Kathmandu — Nepali climber Phunjo Lama on Thursday reached Mount Everest's summit in 14 hours and 31 minutes, smashing the record for the world's fastest ascent of the mountain by a woman. Climbers usually take days to reach the top of the 29,032-foot mountain, spending nights on its different camps to rest and acclimatize.

But Lama, who is in her thirties, shaved more than 11 hours off the previous best that had stood since 2021. It means she has reclaimed her own record.

"She started (from the base camp) at 15:52 on May 22, summited 6:23 am May 23," Khim Lal Gautam, chief of the tourism department field office at the base camp, told AFP.

NEPAL-EVEREST
This photo taken on April 27, 2019 shows an aerial view of Mount Everest taken during a flight from Nepal to Bhutan. Sarah Lai/AFP/Getty

Earlier this month, when Lama was still at Everest's base camp, she said in a post on Facebook that she was "100 percent sure" she would reach the top of "the Mother Goddess."

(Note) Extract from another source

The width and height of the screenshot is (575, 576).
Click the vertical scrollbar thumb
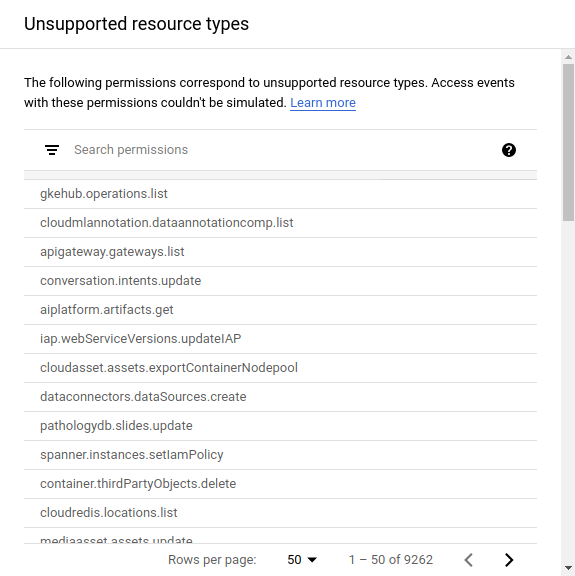tap(568, 142)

In 2018, Lama clinched the record for the fastest ascent by a woman by climbing Everest in 39 hours and six minutes.

That record was broken in 2021 by Ada Tsang Yin-hung from Hong Kong, who conquered the mountain in 25 hours and 50 minutes.

Nepali climber Lhakpa Gelu Sherpa holds the record for the record for the fastest-ever ascent of Everest, reaching the summit in 10 hours and 56 minutes in 2003.

Only a day before Lama set her record, another Nepali climber, the renowned Sherpa mountain guide Kami Rita, reached the summit of the world's tallest mountain for a record 30th time.

Nepal Everest
Veteran Sherpa guide Kami Rita, returning after scaling Mount Everest for the 28th time, arrives at the airport in Kathmandu, Nepal, on May 25, 2023. Niranjan Shrestha / AP

Known as "Everest Man," the 54-year-old reached the summit Wednesday at 7:49 a.m. local time, Lal Gautam said.

It was the second time he'd reached the peak in a month, and he told AFP after his previous climb that he was "glad for the record, but records are eventually broken. I am more happy that my climbs help Nepal be recognized in the world."